MLflow as another spreadsheet. MLflow's value compounds when teams agree on metric names and parameter names. If one analyst logs precision and another logs prec and a third logs positive_predictive_value, the sortable table the UI is supposed to produce becomes three sortable tables that can't be compared. A short style guide (roughly a one-pager listing the canonical names for true positives, false positives, precision, estimated recall, dataset version, timeframe) pays for itself within the first month. It's a small investment that prevents a slow drift into MLflow-as-spreadsheet.

None of these failures kill the adoption outright, but they produce a slow-motion stall where the tools are nominally in use while the team isn't realizing the benefits. The signal that a team has crossed into actual HMM3 work is concrete, because it shows up when a new analyst joins and can answer "why does this detection exist?" by reading the notebook that produced it rather than asking the analyst who wrote it, and until you can pass that test the work isn't done.

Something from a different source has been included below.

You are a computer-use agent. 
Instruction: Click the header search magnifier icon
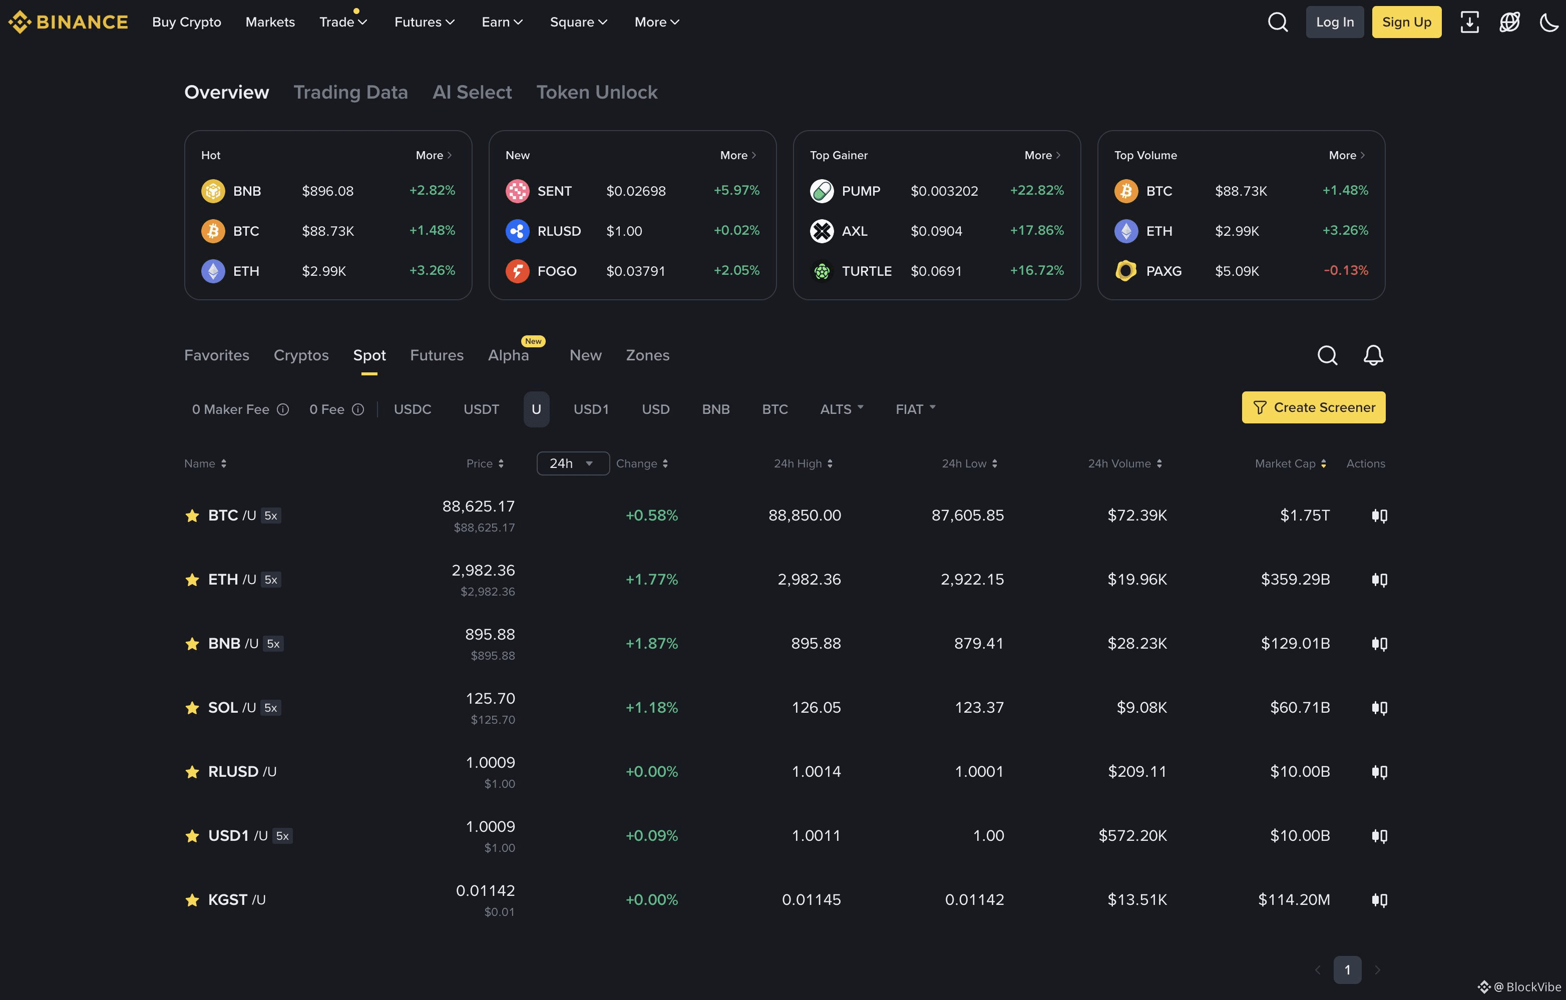pos(1277,22)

The minimum viable adoption looks like this. Pick the next hunt on your queue, and before you open the SIEM, open JupyterLab, write the hypothesis as a Markdown cell, write the SQL as a code cell, and run it. Then filter the results in pandas as a separate cell so the rationale for the filter has a place to live, write up the findings as another Markdown cell, and save the notebook into a Git repository alongside your detection rules, at which point you've produced the most reproducible artifact your hunt program has ever generated.

Do that three or four times before reaching for MLflow. The point of MLflow is to compare variants, and you won't feel the need to compare variants until you've already started generating them. Adding MLflow before that point usually produces empty-experiment fatigue, clicking through a UI that has nothing useful to show.

Once the notebooks become normal and the variant-comparison problem becomes real, install MLflow locally, instrument one hunt with start_run, and let the value show itself. The conceptual model is small enough to learn in an afternoon. Everything that comes after that (shared backends, dataset versioning, data-quality validation, eventual agent integration) is incremental on top of work that already exists. None of it is incremental on top of nothing, which is why the notebook step is the one that matters.